Themes of bodily autonomy, the subjective nature of reality to a certain segment of the population, and the process of “awokening” to the power structures that comfort can render invisible are obvious, but not out of line with contemporary progressive concerns. Don’t Worry Darling doesn’t have much to add to these notions, but like many horror movies of the past that have signaled societal tensions, it’s content to effectively hold up a fancy mirror. The movie’s open reminiscence is particularly pointed in its cinematic references, which are at times overt (Alice sees tightly choreographed Busby Berkeley-esque dance numbers playing in her head and participates in similar ones with the local women), but otherwise recall the plots of the likes of The Stepford Wives, Logan’s Run, and The Village. Wilde invokes the domestic-routine-as-misery montages of Michael Haneke’s The Seventh Continent, and I saw shades of Russ Meyer’s Faster Pussycat! Kill! Kill! in the climactic car chase (yes, this movie has one of those!) that takes place in the desert. If you’re going to be derivative, you should at least have good taste, and Wilde does.

Katie Silberman’s broad script and the way it plays out on screen leaves lots of space, it turns out, for response—I don’t think this is intentional, but Don’t Worry Darling has a camp-friendly sort of pacing. The audience I was in took virtually every opportunity to fill those spaces, mostly in reaction to most everything Styles did on screen. They frequently sighed. “You know what I do, Alice. I’m a technical engineer,” says his character Jack, to his wife. Sigh. “You know we can’t talk about this.” Sigh. “It’s classified, we’re not even allowed to discuss our jobs with other departments, you know that.” Sigh. That scene of counterfeit exposition turns tense, leading Jack to shout, “Stop it!” The audience giggled. “I’m part of something important Alice. This mission what Frank’s doing. It matters!” continues Jack. The audience laughed harder. Another scene in which Jack proposes having a baby with Alice had the crowd positively squealing.

The times of Jack’s most pronounced despair—and Styles’ overacting—elicited the most pronounced laughter. The crowd seemed to have a very good sense of humor about their dude, which was refreshing. Yes, it was all in admiration—maybe even worship—but so often fandoms, at least as they conduct themselves online, seem to be utter humorless about their patron saints; they seem to need to believe their heroes are perfect. None of them are, though. This crowd seemed to embrace Style’s shortcomings out of endearment, which historically, was always part of the fun of admiring a pop star in my experience. These kids really got it.

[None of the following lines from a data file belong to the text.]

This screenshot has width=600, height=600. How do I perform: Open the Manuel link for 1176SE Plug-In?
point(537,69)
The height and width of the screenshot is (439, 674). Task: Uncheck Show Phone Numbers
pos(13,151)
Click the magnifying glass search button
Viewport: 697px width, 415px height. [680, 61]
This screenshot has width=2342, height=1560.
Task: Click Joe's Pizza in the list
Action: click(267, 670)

Plus, the vocal nature of the crowd made the screening a true New York moviegoing experience. With all due respect to the Alamo Drafthouse, a theater I frequent, its insistence on silence gentrifies seeing movies in New York, whose crowds for decades have actively and loudly responded to what’s happening on the screen. None of the Stylers did anything overly disrespectful or distracting, but I was happy to see such young people uphold the tradition of making their feelings known and, ultimately, communal.

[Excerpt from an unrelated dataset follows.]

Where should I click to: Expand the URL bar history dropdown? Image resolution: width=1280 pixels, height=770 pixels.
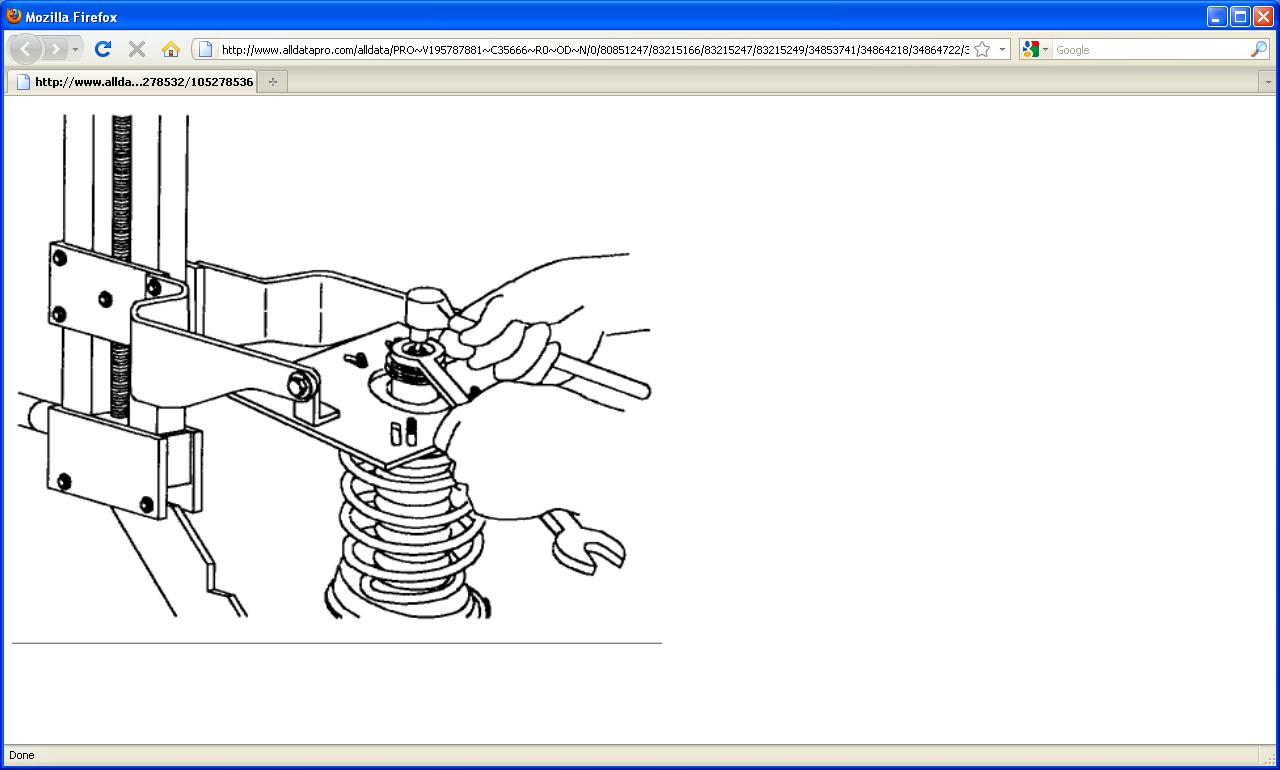pyautogui.click(x=1002, y=49)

Don’t Worry Darling strikes me as, above all else, a great vehicle for a pop star. There’s enough to chew on, it’s kind of dumb, and the broadness of the entire production means that the fun is there for the taking. Outside the theater after the show, I heard a young girl talking about the movie on her phone. “It was so good. So. Good. No it was. It was. It really really was,” she said. A few minutes later: “It’s my new favorite movie.” A few after that: “I’m in love with this movie.” I can’t quite say her enthusiasm is contagious, but by that point I totally understood where she was coming from.